===== THE DATA =====
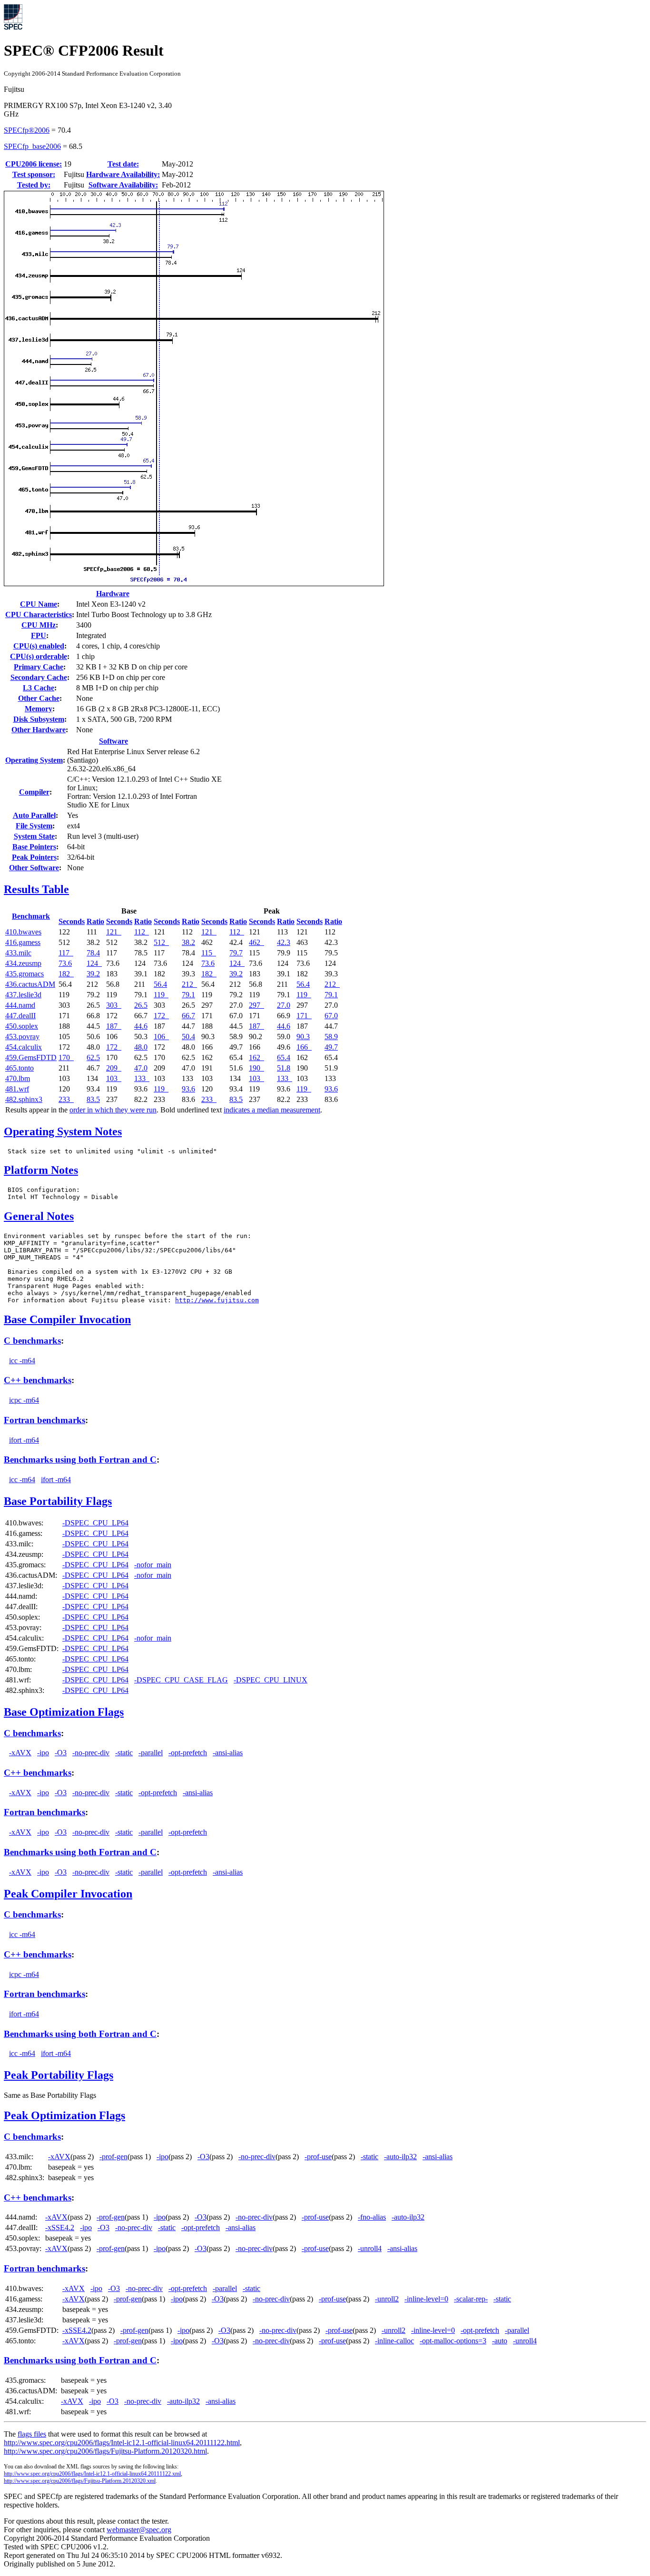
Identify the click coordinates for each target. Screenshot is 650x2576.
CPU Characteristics (38, 614)
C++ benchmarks (37, 1380)
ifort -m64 (24, 1440)
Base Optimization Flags (64, 1712)
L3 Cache (38, 688)
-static (124, 1753)
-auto (499, 2341)
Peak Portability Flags (58, 2075)
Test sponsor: (33, 174)
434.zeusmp (23, 963)
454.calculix (23, 1047)
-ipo (43, 1753)
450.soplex (21, 1026)
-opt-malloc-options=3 (453, 2341)
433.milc (18, 953)
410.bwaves (23, 932)
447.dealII (20, 1016)
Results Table (36, 889)
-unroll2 (387, 2299)
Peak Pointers (34, 857)
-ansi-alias (228, 1753)
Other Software (34, 868)
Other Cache (38, 698)
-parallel (150, 1753)
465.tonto (19, 1068)
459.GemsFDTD (31, 1057)
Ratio (95, 921)
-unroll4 (370, 2248)
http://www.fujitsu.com (217, 1300)
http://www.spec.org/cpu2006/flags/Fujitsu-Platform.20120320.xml (80, 2481)
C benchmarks (32, 1341)
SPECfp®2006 (26, 130)
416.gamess (22, 942)
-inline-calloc (394, 2341)
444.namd (20, 1005)
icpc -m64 (24, 1400)
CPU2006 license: (33, 164)
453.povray (22, 1036)
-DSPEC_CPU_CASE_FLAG (181, 1680)
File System (34, 826)
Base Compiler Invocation (67, 1319)
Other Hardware (38, 730)
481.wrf (17, 1089)
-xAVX (20, 1753)
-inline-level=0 (426, 2299)
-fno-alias (372, 2217)
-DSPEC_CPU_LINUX (270, 1680)
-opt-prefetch (187, 1753)
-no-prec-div (90, 1753)
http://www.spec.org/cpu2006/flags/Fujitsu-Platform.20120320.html (105, 2451)
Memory (38, 709)
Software (113, 741)
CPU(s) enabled (38, 646)
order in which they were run (113, 1110)
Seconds (72, 921)
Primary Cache (38, 667)
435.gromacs (24, 974)
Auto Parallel (34, 815)
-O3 (61, 1753)
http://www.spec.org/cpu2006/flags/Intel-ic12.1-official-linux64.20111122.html (122, 2442)
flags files (32, 2434)
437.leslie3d (23, 995)
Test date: (123, 164)
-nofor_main (152, 1565)
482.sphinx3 (23, 1099)
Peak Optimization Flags (64, 2115)
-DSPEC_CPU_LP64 (95, 1523)
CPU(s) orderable (38, 656)
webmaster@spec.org (139, 2530)
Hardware (112, 594)
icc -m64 (22, 1361)
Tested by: (33, 185)
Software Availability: (123, 185)
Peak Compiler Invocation (68, 1894)
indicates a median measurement (272, 1110)
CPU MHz (38, 625)
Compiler (34, 792)
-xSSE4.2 (59, 2227)
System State (34, 836)
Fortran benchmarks (44, 1420)
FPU (38, 635)
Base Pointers (34, 847)
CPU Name (38, 604)
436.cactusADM (30, 984)
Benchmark (31, 916)
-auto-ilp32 (400, 2157)
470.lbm (17, 1078)
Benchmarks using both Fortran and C (80, 1460)
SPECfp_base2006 (32, 146)
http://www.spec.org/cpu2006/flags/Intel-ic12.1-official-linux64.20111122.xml (92, 2473)
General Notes (39, 1216)
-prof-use (318, 2157)
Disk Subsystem (38, 719)
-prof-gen (113, 2157)
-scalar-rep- (471, 2299)
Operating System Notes (63, 1131)
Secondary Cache (38, 677)
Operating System (34, 760)
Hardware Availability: (123, 174)
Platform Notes (41, 1170)
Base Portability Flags (58, 1501)
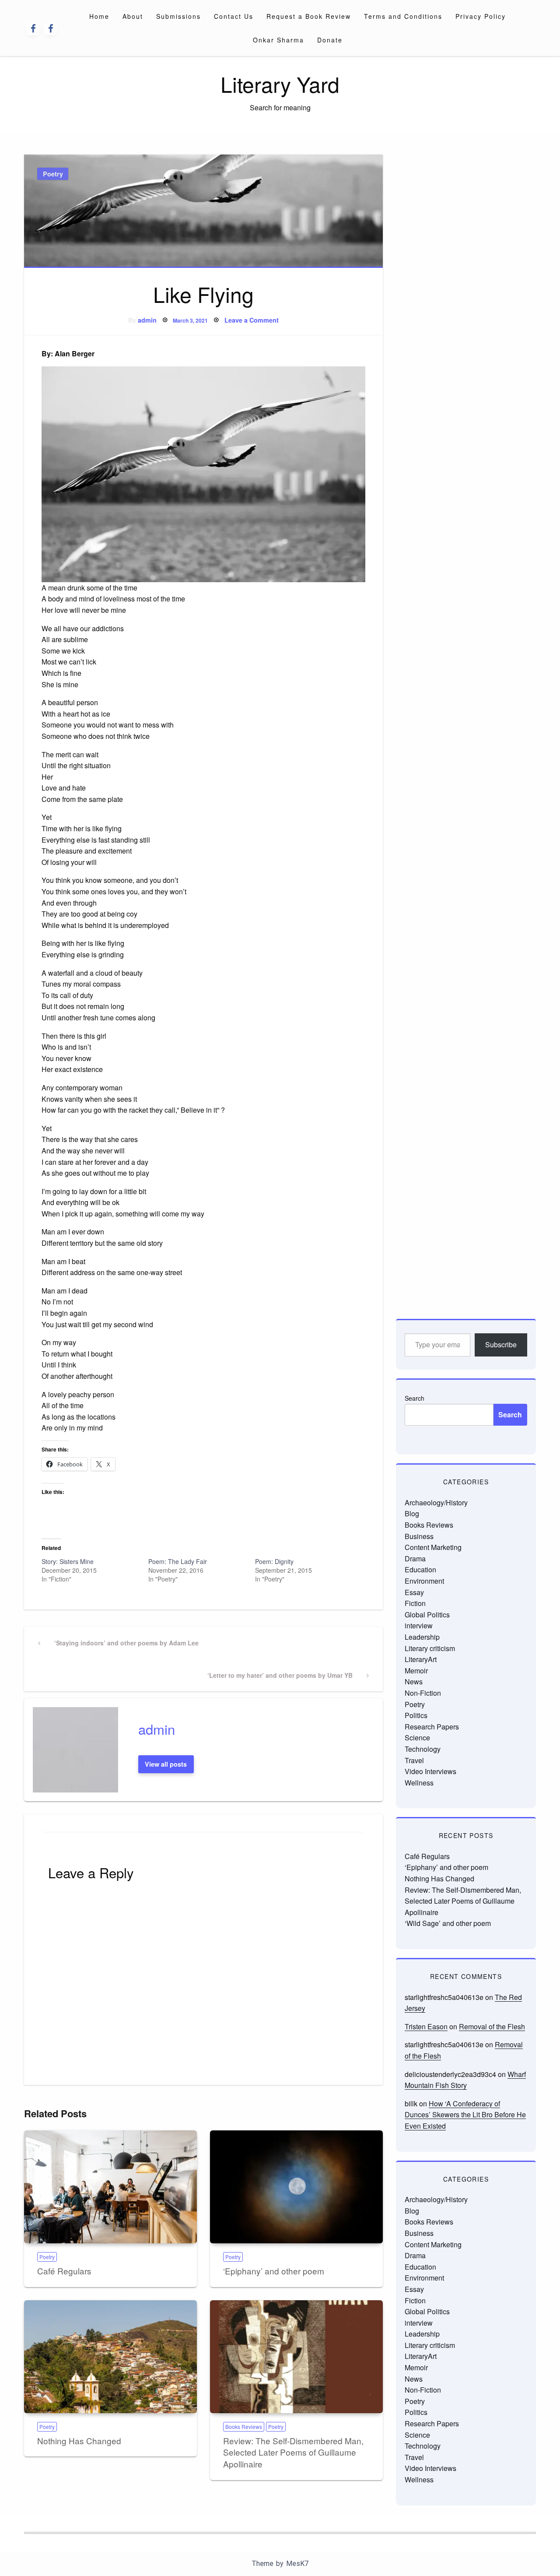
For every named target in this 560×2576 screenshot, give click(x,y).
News (414, 1681)
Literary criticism (430, 1648)
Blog (412, 1513)
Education (420, 1569)
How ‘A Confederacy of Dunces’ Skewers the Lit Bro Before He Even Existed (465, 2114)
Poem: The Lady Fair (177, 1561)
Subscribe (501, 1344)
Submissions (178, 16)
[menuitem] (99, 16)
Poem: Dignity (274, 1561)
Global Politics (427, 1615)
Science (417, 1738)
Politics (416, 1715)
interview (419, 1625)
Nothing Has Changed (79, 2440)
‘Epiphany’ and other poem (273, 2271)
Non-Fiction (423, 1693)
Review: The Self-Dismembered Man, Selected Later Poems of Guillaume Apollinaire (293, 2452)
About (132, 16)
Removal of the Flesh (492, 2026)
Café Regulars (64, 2271)
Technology (423, 1749)
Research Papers (432, 1727)
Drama (415, 1558)
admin (147, 320)
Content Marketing (433, 1547)
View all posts (166, 1764)
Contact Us (233, 16)
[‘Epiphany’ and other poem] (296, 2186)
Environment (424, 1581)
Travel (414, 1760)
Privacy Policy (480, 16)
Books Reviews (243, 2426)
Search (414, 1398)
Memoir (416, 1671)
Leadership (422, 1637)
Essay (414, 1592)
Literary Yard (280, 84)
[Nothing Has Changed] (110, 2356)
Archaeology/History (436, 1502)
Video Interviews (430, 1771)
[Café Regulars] (110, 2186)
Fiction (415, 1603)
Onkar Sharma (278, 39)
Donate (330, 39)
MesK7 (297, 2563)
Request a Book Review (308, 16)
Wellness (419, 1783)
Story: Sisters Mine (68, 1561)
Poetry (53, 173)
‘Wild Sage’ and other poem (448, 1923)
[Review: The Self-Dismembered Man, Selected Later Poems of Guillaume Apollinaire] (296, 2356)
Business (419, 1536)
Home (99, 16)
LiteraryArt (421, 1659)
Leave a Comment (251, 320)
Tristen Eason (426, 2026)
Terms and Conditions (403, 16)
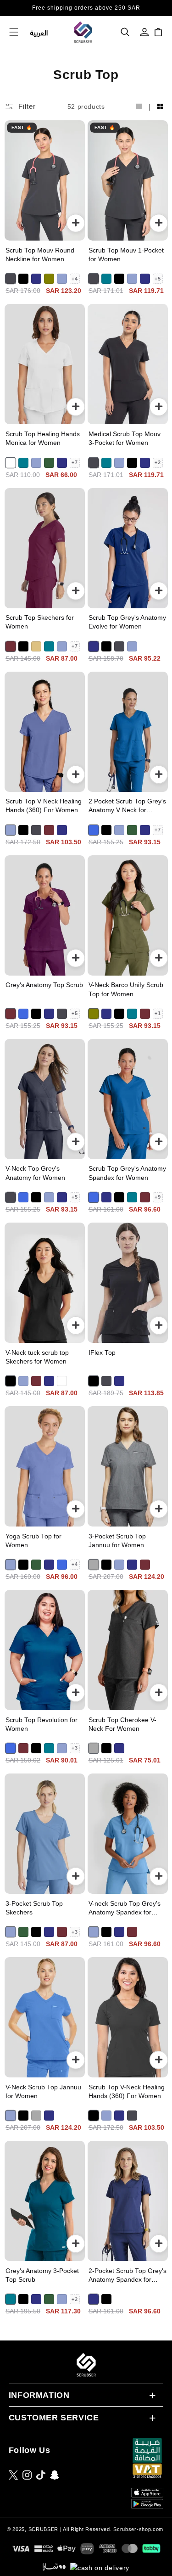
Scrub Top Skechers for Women (40, 622)
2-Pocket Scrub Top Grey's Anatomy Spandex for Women (127, 2275)
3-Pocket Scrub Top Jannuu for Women (117, 1541)
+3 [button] (75, 1748)
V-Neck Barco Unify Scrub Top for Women (126, 989)
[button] (125, 32)
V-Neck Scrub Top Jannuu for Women (43, 2091)
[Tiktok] (40, 2475)
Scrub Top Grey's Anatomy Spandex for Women (127, 1173)
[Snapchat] (54, 2475)
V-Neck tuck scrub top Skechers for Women (37, 1357)
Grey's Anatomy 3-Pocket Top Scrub (42, 2275)
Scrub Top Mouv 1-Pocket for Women (126, 255)
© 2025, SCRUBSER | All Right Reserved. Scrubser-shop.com (85, 2529)
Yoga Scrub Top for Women (33, 1541)
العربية (39, 32)
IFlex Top (102, 1352)
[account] (144, 32)
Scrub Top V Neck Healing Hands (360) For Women (44, 806)
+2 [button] (158, 462)
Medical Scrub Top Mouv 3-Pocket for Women (125, 438)
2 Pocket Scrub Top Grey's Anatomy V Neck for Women (127, 806)
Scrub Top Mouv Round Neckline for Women (40, 255)
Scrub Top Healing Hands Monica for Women (43, 438)
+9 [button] (158, 1197)
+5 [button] (158, 278)
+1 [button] (158, 1013)
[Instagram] (27, 2475)
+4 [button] (75, 278)
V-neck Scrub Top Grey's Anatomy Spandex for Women (125, 1908)
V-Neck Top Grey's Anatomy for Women (35, 1173)
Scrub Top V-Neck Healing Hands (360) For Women (127, 2091)
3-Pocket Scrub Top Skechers (34, 1908)
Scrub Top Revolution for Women (42, 1724)
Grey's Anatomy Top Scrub (44, 985)
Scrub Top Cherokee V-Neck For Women (122, 1724)
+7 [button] (75, 462)
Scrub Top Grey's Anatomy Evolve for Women (127, 622)
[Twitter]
=====
### DIRECTIONS
Every line above from the line with "-opt-prefetch (187, 1753)" to the line with "Peak Optimization Flags (64, 2115)", inclusive, must be returned exactly; no other line belongs in the reply.

### OUTPUT
-opt-prefetch (187, 1753)
-no-prec-div (90, 1753)
http://www.spec.org/cpu2006/flags/Fujitsu-Platform.20120320.html (105, 2451)
Memory (38, 709)
Software (113, 741)
CPU(s) enabled (38, 646)
order in which they were run (113, 1110)
Seconds (72, 921)
Primary Cache (38, 667)
435.gromacs (24, 974)
Auto Parallel (34, 815)
-O3 (61, 1753)
http://www.spec.org/cpu2006/flags/Intel-ic12.1-official-linux64.20111122.html (122, 2442)
flags files (32, 2434)
437.leslie3d (23, 995)
Test date: (123, 164)
-nofor_main (152, 1565)
482.sphinx3 (23, 1099)
Peak Optimization Flags (64, 2115)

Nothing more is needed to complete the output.